25 January 2026

Story of my life (1)

I have not found it easy to write the story which follows. I am aware that I live in a society where the ideological trends and taboos which dominated my education still prevail; in fact they are, in many cases, more openly stated and advocated than they were then.

There is an immensely strong tendency to criticise parents and to exonerate agents of the state educational system. There is no recognition of the possibility that a precocious person might need to be educated in accordance with their ability and motivation, and that great harm might come to them if they were refused opportunities to use their ability when they felt the need to do so. There is no recognition of the fact that exceptional ability is likely to arouse hostile and irrational reactions, although what else would you expect it to arouse? No recognition of the fact that agents of the collective can do harm by talking to a parent about a young person, it being generally supposed that they can only do good. And so on. [...]
The story begins in East Ham in the earlier years of the last century; a time before the Welfare State, a time and place of grim and grimy reality. It was not too far from the Docklands, and many areas were working-class in a fairly sordid sense, but there was also a lower-middle-class population which conducted respectable and struggling lives. The hard edges of poverty and ill health were not far away. Able people fought bitterly for a chance to rise in the world and resigned themselves to their lives as shopkeepers or town hall officials when they failed. And yet life was more dramatic than it is today; I think it is not my imagination that many had a sense of heroic effort in their struggles with adversity. Tragedy and deprivation were frequently visible, but there was more admiration of superiority than there is today, more projection of ideals.

* * *

At first my life did not seem to go wrong, and yet the structure that would give rise to future tragedy was already present.

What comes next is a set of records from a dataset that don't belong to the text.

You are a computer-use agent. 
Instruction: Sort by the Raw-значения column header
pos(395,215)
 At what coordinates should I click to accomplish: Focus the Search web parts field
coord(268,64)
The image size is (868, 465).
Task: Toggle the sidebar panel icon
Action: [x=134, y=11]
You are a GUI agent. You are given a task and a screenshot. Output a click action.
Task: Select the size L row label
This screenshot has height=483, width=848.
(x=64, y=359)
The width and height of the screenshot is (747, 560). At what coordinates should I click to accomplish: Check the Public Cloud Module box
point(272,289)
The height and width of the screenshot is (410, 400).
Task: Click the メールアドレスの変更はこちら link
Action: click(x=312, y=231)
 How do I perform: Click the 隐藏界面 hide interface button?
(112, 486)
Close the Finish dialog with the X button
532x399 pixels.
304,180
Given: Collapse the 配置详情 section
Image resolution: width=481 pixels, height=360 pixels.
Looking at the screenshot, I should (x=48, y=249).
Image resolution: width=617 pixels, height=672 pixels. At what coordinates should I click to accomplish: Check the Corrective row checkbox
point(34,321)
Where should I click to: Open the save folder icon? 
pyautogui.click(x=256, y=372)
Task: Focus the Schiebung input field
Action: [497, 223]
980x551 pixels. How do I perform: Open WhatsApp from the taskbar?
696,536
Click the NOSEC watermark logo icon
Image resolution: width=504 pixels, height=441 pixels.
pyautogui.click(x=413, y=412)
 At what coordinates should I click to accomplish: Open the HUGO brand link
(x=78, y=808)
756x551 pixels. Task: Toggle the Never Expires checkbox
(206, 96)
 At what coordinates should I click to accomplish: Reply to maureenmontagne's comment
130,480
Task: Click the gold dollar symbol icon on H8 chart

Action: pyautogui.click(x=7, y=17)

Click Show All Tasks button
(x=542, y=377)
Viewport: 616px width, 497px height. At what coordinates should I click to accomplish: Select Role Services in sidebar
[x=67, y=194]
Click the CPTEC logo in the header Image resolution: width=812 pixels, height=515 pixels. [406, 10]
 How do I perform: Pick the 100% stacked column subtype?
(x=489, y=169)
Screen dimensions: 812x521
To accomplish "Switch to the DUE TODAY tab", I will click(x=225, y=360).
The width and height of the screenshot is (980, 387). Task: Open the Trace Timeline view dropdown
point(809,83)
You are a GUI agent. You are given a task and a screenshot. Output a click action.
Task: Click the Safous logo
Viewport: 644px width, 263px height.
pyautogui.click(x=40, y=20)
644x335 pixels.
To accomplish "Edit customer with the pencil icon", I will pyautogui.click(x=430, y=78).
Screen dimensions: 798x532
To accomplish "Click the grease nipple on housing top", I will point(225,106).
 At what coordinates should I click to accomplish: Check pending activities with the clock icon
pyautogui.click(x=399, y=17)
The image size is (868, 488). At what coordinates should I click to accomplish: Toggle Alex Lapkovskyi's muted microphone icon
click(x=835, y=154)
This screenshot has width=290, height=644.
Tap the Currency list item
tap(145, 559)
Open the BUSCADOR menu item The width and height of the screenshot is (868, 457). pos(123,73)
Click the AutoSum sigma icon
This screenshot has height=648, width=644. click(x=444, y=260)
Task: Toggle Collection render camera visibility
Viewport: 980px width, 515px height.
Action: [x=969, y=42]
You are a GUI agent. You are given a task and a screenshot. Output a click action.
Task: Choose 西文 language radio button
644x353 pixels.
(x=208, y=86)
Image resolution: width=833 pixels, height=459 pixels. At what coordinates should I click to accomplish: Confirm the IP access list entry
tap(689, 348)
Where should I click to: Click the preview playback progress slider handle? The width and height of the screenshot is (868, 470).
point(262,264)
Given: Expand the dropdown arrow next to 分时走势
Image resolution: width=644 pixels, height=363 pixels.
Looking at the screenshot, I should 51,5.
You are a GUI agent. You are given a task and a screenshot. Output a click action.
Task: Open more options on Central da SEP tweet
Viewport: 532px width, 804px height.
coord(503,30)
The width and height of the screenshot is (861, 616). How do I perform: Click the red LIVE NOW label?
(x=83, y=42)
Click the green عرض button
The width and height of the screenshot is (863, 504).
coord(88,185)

Myself: clearly exceptional enough to arouse the strongest reactions that exceptionality of that kind can arouse. My father: a bitterly frustrated person who had rejected ambition in himself and feared it in me, who decided that the right approach to intellectual precocity was to reject all flashy and showy assertions of it in favour of a sensible and balanced life, which meant waiting until an age which was actually quite unnatural, in order to live like everyone else. And yet he boasted about my feats to the environment, as if the environment were not hostile enough without that. The environment: already hostile to him as a person whose abilities and qualities invited their jealousy, programmed to attack ambitious parents who might do some good to their children, inflamed by my father’s red rags and, a little later, by the achievements which, however retarded, I started to produce. My father: pinned down by his low socio-economic status to a position in which, as headmaster of a state primary school, he could hardly evade pressure, and in which he could not afford private education for me as a matter of course.

Extract from Celia Green’s forthcoming autobiography.